Almost exact contemporaries, Barr and Austin had followed remarkably similar trajectories. Like Barr, Austin had been a protégé of Paul Sachs at Harvard and, with Sachs’s help, had been given the reins of a museum at an astonishingly early age: He had been offered the Wadsworth job at twenty-six. Like Barr, he had an unusual interest in modern art—an interest that extended beyond painting to include film, music, theater, and design—and he viewed his job as a chance to reinvent the way art was brought to the public. Austin also shared Barr’s ambiguous sexuality, with many members of their shared Harvard circle finding him spellbindingly attractive. “You’d fall in love with him the minute you’d meet him,” Johnson said.[7]

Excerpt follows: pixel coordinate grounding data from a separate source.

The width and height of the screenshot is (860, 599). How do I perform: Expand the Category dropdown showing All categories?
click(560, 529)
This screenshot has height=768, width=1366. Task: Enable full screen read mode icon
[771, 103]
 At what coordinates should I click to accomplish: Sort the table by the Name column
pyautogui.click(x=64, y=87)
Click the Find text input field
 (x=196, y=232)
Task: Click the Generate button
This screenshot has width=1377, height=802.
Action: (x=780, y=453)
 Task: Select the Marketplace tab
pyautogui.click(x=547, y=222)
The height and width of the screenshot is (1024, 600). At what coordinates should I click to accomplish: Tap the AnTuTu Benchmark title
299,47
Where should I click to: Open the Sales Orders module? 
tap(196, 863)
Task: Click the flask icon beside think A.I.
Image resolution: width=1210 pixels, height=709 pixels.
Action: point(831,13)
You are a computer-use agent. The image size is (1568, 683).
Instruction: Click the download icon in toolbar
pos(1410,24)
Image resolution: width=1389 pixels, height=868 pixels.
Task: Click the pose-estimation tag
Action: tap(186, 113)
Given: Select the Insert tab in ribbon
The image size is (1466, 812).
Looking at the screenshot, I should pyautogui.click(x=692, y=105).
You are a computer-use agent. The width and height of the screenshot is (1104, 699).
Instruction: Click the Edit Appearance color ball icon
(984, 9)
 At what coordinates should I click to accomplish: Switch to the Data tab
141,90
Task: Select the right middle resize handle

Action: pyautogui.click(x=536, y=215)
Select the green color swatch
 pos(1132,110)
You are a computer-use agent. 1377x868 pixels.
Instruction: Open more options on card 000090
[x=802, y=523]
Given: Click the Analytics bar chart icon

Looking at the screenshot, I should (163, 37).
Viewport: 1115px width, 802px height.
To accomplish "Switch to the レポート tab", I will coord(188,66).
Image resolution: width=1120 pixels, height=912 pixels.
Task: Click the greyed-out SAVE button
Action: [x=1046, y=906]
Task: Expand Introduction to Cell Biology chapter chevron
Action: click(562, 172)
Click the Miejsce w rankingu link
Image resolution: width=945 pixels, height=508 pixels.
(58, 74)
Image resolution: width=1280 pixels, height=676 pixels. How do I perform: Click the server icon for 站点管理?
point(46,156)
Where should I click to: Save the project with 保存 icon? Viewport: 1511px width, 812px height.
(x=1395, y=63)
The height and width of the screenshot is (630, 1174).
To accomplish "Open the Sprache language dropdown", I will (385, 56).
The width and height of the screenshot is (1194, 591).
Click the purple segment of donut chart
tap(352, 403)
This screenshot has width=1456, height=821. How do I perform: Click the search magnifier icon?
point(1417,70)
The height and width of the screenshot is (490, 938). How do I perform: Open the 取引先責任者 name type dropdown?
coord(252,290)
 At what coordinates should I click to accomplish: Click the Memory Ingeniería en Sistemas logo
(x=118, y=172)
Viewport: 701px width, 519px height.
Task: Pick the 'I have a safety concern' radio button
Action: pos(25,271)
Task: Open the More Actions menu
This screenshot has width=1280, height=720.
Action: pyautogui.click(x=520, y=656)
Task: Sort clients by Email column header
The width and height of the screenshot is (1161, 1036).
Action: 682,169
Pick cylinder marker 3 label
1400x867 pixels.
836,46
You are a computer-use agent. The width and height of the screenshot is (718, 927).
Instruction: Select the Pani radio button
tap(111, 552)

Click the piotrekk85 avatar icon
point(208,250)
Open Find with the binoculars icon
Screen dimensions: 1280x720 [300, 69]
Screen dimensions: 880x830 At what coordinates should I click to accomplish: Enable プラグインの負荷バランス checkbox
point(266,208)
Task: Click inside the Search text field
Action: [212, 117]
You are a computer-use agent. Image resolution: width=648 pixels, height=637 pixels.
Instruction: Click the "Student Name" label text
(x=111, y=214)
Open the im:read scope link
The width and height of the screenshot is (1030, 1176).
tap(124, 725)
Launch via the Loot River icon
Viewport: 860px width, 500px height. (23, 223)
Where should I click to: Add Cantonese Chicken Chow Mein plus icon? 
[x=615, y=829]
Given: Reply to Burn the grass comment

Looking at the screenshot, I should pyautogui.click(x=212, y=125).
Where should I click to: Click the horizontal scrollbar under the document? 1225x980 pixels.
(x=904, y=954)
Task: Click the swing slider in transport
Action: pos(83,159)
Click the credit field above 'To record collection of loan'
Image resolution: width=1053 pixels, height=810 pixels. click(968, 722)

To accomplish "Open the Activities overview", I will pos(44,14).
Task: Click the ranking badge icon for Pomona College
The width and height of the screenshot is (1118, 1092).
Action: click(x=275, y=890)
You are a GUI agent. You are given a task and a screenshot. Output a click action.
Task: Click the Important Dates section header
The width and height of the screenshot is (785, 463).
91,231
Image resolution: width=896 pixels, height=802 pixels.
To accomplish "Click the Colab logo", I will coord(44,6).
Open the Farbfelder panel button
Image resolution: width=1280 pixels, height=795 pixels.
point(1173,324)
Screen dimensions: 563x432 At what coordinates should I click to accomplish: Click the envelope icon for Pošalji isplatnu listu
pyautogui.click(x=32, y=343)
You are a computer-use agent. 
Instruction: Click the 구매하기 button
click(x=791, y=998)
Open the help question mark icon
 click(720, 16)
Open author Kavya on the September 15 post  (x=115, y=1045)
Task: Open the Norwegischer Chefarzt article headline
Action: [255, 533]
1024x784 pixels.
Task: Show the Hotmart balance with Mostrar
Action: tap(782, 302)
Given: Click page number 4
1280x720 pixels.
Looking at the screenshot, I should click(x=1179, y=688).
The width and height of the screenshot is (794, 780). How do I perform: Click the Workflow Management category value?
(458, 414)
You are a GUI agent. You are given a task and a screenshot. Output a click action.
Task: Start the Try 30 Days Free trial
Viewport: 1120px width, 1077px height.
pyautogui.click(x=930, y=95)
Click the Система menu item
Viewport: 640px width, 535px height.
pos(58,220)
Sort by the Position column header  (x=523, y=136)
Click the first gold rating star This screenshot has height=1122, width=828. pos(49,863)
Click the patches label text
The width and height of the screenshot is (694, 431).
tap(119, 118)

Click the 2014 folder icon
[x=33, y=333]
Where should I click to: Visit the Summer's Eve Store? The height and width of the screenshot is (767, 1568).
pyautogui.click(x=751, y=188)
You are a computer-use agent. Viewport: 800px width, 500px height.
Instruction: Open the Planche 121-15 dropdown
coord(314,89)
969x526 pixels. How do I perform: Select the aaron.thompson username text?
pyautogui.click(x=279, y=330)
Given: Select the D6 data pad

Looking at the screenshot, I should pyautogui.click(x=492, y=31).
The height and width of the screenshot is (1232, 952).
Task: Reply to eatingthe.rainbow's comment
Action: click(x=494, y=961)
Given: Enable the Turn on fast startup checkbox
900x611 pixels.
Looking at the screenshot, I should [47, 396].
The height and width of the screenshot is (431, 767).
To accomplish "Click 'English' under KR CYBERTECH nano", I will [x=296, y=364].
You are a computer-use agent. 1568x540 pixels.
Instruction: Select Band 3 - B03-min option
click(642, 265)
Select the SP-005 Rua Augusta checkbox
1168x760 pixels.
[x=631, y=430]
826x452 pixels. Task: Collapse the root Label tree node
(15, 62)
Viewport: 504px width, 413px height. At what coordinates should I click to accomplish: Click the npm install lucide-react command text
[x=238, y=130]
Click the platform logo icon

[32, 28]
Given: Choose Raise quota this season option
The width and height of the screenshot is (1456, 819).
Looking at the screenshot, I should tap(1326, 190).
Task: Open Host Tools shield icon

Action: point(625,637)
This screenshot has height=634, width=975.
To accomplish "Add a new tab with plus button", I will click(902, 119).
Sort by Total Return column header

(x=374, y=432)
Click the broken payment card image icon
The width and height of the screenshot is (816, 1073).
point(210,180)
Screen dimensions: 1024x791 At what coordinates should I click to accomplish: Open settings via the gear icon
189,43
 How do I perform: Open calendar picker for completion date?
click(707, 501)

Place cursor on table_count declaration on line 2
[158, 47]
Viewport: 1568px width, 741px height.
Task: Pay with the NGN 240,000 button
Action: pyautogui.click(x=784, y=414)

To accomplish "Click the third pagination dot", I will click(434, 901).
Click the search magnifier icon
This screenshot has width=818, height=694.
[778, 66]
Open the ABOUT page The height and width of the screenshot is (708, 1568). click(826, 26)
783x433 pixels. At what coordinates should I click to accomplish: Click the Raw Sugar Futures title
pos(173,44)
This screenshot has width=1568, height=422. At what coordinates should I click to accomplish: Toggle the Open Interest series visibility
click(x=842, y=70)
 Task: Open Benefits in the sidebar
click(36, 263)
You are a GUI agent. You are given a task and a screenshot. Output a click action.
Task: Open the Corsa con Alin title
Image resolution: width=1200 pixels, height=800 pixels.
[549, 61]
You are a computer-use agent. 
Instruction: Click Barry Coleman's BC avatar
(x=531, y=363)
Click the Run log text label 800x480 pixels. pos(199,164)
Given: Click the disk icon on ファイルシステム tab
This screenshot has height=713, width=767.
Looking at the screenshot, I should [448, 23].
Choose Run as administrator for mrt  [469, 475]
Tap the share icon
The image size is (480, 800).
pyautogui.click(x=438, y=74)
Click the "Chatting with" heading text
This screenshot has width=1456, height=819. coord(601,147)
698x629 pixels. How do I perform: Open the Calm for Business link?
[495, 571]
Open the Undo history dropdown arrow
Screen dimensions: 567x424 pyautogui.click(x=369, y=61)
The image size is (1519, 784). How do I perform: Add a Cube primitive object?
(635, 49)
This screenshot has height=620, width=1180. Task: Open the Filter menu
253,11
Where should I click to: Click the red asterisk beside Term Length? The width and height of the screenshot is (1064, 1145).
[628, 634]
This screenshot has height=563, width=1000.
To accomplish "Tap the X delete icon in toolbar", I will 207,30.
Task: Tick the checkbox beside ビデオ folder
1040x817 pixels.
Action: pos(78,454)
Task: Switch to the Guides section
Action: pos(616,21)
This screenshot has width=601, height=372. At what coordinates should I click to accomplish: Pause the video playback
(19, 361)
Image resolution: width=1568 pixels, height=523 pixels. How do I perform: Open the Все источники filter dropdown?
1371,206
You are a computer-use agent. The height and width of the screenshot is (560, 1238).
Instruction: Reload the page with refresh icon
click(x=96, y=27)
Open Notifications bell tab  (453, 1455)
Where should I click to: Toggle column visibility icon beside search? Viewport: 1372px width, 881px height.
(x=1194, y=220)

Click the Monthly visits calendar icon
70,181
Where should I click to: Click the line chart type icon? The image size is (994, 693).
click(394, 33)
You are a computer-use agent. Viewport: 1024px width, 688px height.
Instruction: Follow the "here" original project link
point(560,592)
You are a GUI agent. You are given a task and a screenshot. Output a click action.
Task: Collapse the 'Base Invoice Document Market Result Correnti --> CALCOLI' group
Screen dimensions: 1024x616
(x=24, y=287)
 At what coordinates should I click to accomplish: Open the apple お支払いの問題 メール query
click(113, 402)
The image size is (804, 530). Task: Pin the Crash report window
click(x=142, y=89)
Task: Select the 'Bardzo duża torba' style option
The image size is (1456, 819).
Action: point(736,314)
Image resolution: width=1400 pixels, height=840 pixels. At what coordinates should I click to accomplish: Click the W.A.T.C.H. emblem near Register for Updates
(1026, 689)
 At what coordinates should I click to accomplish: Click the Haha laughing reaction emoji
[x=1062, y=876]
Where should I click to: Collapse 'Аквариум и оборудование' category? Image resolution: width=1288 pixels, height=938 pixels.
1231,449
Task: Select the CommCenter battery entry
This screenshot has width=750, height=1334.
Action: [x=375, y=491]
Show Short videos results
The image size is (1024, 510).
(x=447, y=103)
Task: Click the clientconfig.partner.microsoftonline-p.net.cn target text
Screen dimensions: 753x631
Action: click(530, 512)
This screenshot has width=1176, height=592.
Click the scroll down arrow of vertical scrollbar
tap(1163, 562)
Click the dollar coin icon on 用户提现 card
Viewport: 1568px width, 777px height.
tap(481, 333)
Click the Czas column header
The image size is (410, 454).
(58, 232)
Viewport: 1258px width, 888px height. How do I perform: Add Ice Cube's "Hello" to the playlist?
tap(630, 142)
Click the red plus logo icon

In almost every other way, though, Barr and Austin were opposites. Where the one was restrained and considered, the other was high-spirited and headlong. Where Barr had a quiet magnetism, awing friends and acquaintances with his clarity and insight, Austin was an electrifying figure, managing always to be at the center of the most exciting new thing. Their differences were also informed by their backgrounds: A product of exceptional privilege, Austin had an innate sense of possibility; for Barr, everything had to be earned. Where Barr complemented his studies with a single threadbare year of travel abroad, Austin was easily bored by scholarship but had grown up in several European countries. With family money and connections, he had supplemented his studies with stints digging up Kushite temples in the Sudan and apprenticing with a master forger in Siena.